Parallel
v0.3.0+

Run steps in parallel. Returns the parallel steps' result as a tuple.

Arguments

  • Name
    callables
    Type
    tuple[Callable[[], object], ...]
    Required
    required
    Description

    Accepts a tuple of callables. Each callable has no arguments and returns a JSON serializable value. Typically this is just a lambda around a step method.

Examples

Running two steps in parallel:

@inngest_client.create_function(
    fn_id="my-function",
    trigger=inngest.TriggerEvent(event="my-event"),
)
async def fn(
    ctx: inngest.Context,
    step: inngest.Step,
) -> None:
    user_id = ctx.event.data["user_id"]

    (updated_user, sent_email) = await step.parallel(
        (
            lambda: step.run("update-user", update_user, user_id),
            lambda: step.run("send-email", send_email, user_id),
        )
    )

Dynamically building a tuple of parallel steps:

@client.create_function(
    fn_id="my-function",
    trigger=inngest.TriggerEvent(event="my-event"),
)
async def fn(
    ctx: inngest.Context,
    step: inngest.Step,
) -> None:
    parallel_steps = tuple[typing.Callable[[], typing.Awaitable[bool]]]()
    for user_id in ctx.event.data["user_ids"]:
        parallel_steps += tuple(
            [
                functools.partial(
                    step.run,
                    f"get-user-{user_id}",
                    functools.partial(update_user, user_id),
                )
            ]
        )

    updated_users = await step.parallel(parallel_steps)

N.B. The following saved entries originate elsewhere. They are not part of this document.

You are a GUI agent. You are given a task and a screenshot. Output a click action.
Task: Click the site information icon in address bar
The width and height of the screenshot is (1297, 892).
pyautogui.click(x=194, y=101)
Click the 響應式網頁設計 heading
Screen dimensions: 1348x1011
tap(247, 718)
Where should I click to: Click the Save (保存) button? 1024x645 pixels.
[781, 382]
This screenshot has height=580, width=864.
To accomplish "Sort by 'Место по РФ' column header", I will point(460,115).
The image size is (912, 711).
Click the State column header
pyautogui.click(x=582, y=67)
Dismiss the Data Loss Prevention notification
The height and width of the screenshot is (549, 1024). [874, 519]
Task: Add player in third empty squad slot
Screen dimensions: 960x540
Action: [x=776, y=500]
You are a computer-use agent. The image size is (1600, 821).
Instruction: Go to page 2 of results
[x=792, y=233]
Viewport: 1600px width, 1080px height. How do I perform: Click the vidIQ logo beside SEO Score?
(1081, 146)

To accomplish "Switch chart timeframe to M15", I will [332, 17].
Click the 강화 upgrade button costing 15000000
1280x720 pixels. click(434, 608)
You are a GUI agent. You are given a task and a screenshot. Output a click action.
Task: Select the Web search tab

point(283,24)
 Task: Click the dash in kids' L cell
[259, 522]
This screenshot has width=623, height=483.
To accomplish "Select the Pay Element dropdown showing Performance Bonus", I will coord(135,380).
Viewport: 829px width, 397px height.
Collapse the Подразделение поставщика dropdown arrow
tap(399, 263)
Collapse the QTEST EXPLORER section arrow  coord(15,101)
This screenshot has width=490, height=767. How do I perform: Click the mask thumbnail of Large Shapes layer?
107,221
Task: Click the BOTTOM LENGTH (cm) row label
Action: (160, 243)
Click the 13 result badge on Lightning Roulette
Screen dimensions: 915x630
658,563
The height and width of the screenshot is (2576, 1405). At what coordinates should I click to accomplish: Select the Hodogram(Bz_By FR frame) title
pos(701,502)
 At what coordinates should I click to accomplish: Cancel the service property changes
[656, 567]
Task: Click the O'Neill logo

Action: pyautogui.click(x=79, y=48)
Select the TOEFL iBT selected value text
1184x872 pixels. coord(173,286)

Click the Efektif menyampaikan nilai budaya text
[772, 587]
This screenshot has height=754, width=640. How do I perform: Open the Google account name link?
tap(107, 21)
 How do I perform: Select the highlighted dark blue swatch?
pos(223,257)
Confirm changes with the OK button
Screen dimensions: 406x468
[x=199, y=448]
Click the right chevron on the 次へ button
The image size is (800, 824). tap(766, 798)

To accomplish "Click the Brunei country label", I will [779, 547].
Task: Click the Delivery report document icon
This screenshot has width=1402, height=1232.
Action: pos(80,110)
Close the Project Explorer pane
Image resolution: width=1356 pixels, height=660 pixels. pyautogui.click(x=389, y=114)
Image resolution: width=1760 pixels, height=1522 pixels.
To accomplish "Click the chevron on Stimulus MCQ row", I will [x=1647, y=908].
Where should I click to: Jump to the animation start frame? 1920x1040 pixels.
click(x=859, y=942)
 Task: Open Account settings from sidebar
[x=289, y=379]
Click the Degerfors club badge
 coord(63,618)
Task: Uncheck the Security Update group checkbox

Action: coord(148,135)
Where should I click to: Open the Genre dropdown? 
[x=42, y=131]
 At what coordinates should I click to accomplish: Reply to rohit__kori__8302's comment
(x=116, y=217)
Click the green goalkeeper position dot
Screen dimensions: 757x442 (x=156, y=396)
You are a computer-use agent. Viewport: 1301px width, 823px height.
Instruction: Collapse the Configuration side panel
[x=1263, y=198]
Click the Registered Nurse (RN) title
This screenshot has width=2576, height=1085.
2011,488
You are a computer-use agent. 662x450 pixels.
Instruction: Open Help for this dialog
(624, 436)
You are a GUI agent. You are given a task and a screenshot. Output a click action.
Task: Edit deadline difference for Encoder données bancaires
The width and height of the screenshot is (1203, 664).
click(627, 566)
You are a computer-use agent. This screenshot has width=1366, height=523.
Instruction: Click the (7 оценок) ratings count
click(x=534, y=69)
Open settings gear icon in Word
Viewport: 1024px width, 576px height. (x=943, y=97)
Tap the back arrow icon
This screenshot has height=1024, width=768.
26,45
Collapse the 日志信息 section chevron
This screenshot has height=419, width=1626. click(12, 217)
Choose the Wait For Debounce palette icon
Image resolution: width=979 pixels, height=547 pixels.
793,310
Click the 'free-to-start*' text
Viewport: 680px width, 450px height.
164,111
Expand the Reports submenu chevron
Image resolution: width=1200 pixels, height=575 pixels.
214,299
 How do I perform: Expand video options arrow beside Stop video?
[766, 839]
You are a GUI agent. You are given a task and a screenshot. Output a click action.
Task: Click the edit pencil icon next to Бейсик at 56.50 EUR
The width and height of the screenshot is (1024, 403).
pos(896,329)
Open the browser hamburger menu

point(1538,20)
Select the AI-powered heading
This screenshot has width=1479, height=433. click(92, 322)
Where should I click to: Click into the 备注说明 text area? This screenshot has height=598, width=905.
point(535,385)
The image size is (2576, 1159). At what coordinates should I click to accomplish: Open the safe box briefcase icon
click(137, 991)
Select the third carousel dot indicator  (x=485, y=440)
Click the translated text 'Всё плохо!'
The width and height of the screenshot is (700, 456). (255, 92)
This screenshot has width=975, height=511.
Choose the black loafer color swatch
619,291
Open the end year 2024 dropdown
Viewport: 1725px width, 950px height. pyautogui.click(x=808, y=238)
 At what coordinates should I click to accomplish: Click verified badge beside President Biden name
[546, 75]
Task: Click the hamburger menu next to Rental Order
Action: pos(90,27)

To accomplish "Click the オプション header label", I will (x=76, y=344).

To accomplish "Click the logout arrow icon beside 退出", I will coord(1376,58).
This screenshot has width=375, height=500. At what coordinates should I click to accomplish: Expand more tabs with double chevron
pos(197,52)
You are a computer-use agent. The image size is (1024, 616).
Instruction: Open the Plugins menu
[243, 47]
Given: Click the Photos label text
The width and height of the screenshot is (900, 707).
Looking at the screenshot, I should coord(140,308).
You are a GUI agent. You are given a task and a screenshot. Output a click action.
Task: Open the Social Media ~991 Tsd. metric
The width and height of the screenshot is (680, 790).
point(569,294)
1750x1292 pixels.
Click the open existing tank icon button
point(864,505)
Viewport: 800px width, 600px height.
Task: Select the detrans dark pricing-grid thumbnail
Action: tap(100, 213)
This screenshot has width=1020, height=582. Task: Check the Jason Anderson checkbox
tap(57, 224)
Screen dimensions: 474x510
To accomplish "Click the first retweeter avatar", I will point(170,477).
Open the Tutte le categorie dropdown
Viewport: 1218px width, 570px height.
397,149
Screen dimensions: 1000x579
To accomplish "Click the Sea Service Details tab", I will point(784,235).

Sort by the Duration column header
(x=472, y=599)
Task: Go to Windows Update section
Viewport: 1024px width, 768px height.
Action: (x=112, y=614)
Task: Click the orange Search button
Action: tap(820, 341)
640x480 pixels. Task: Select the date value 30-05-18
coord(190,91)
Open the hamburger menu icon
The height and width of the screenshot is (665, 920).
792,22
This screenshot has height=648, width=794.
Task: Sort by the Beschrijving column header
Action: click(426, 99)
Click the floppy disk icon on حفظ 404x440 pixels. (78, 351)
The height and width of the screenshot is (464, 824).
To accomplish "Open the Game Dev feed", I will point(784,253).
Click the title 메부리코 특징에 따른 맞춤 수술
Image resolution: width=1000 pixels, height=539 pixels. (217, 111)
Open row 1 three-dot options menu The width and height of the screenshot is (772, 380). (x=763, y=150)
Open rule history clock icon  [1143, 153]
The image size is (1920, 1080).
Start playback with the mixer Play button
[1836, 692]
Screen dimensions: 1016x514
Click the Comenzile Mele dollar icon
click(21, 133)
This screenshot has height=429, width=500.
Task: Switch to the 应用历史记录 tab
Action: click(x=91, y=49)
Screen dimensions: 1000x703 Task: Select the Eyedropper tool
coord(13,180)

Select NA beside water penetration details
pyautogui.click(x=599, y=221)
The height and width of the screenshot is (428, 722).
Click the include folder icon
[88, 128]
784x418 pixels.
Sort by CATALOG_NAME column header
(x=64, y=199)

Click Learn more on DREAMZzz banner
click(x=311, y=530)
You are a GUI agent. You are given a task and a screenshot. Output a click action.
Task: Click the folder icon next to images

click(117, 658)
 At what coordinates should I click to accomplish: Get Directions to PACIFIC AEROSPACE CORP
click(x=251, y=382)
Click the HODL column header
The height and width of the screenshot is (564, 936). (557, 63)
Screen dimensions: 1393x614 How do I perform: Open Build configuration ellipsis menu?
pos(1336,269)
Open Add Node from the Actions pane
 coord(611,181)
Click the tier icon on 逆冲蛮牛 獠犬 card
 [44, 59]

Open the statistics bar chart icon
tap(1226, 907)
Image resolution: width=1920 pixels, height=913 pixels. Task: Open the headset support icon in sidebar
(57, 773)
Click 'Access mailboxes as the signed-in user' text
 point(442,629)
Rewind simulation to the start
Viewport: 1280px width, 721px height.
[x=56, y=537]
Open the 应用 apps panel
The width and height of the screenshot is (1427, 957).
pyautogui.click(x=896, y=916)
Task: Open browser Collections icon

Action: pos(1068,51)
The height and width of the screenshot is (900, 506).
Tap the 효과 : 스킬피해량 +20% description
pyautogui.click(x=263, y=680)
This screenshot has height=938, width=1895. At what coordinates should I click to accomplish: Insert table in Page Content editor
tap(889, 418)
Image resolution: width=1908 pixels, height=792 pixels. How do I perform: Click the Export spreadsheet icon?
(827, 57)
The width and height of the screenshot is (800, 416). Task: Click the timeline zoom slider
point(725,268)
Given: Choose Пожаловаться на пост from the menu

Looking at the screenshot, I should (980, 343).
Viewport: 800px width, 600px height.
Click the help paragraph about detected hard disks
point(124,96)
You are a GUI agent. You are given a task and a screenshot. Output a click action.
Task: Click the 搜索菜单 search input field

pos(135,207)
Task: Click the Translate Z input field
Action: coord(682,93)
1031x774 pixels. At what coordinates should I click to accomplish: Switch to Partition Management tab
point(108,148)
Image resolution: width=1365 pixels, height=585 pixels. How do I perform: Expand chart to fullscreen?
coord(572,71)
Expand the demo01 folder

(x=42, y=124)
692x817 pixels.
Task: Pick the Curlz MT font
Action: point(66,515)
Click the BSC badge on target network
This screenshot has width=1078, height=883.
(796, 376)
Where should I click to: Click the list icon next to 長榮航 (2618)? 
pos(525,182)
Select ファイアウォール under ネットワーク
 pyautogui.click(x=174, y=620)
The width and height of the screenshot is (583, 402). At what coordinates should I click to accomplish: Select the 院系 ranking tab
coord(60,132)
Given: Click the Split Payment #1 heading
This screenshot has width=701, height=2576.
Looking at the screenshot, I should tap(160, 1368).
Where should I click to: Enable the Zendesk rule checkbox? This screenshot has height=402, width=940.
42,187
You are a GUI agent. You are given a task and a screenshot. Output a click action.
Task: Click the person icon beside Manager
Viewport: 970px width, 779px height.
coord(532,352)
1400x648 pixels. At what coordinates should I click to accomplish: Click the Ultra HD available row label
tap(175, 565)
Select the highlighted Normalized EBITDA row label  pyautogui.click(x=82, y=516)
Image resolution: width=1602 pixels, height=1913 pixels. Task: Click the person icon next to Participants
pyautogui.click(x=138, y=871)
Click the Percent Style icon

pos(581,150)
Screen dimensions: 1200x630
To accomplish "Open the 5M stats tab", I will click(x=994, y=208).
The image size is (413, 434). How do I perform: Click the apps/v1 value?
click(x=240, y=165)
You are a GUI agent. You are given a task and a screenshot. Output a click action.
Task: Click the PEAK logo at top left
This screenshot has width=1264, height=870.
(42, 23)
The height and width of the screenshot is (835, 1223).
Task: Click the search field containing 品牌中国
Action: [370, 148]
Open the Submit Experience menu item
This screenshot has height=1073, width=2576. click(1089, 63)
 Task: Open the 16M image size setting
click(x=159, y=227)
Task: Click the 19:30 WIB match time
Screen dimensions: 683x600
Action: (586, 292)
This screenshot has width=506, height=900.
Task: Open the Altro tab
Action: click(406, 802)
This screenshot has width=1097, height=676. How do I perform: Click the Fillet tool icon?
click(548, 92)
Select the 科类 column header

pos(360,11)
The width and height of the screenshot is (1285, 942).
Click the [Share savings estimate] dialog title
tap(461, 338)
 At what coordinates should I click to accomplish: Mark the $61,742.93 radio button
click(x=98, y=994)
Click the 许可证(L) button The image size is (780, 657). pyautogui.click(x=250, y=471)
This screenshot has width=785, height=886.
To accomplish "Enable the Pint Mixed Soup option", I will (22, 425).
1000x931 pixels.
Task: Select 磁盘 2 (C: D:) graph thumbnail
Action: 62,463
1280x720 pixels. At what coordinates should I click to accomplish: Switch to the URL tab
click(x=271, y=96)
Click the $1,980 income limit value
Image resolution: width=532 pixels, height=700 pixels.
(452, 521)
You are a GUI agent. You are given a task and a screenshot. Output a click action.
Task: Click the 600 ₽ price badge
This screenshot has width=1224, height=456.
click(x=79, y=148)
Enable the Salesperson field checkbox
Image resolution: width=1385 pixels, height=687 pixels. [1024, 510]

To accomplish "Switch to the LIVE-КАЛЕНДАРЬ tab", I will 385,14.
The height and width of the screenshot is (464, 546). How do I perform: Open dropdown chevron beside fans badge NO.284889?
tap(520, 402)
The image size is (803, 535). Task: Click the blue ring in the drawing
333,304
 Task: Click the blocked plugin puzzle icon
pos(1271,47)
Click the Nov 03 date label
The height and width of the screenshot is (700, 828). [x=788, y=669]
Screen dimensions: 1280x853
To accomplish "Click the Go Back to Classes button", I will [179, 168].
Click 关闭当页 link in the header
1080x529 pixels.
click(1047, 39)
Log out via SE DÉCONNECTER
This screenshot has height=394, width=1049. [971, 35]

⚠️ Use functools.partial instead of lambda when building the tuple in a loop. If lambda is used, then the step functions will use the last value of the loop variable. This is due to Python's lack of block scoping.

Frequently Asked Questions

Do parallel steps work if I don't use async functions?

Yes, parallel steps work with both async and non-async functions. Since our execution model uses a separate HTTP request for each step, threaded HTTP frameworks (for example, Flask) will create a separate thread for each step.

Can I use asyncio.gather instead of step.parallel?

No, asyncio.gather will not work as expected. Inngest's execution model necessitates a control flow interruption when it encounters a step method, but currently that does not work with asyncio.gather.

Why does step.parallel accept a tuple instead of variadic arguments?

To properly type-annotate step.parallel, the return types of the callables need to be statically "extracted". Python's type-checkers are better at doing this with tuples than with variadic arguments. Mypy still struggles even with tuples, but Pyright is able to properly infer the step.parallel return type.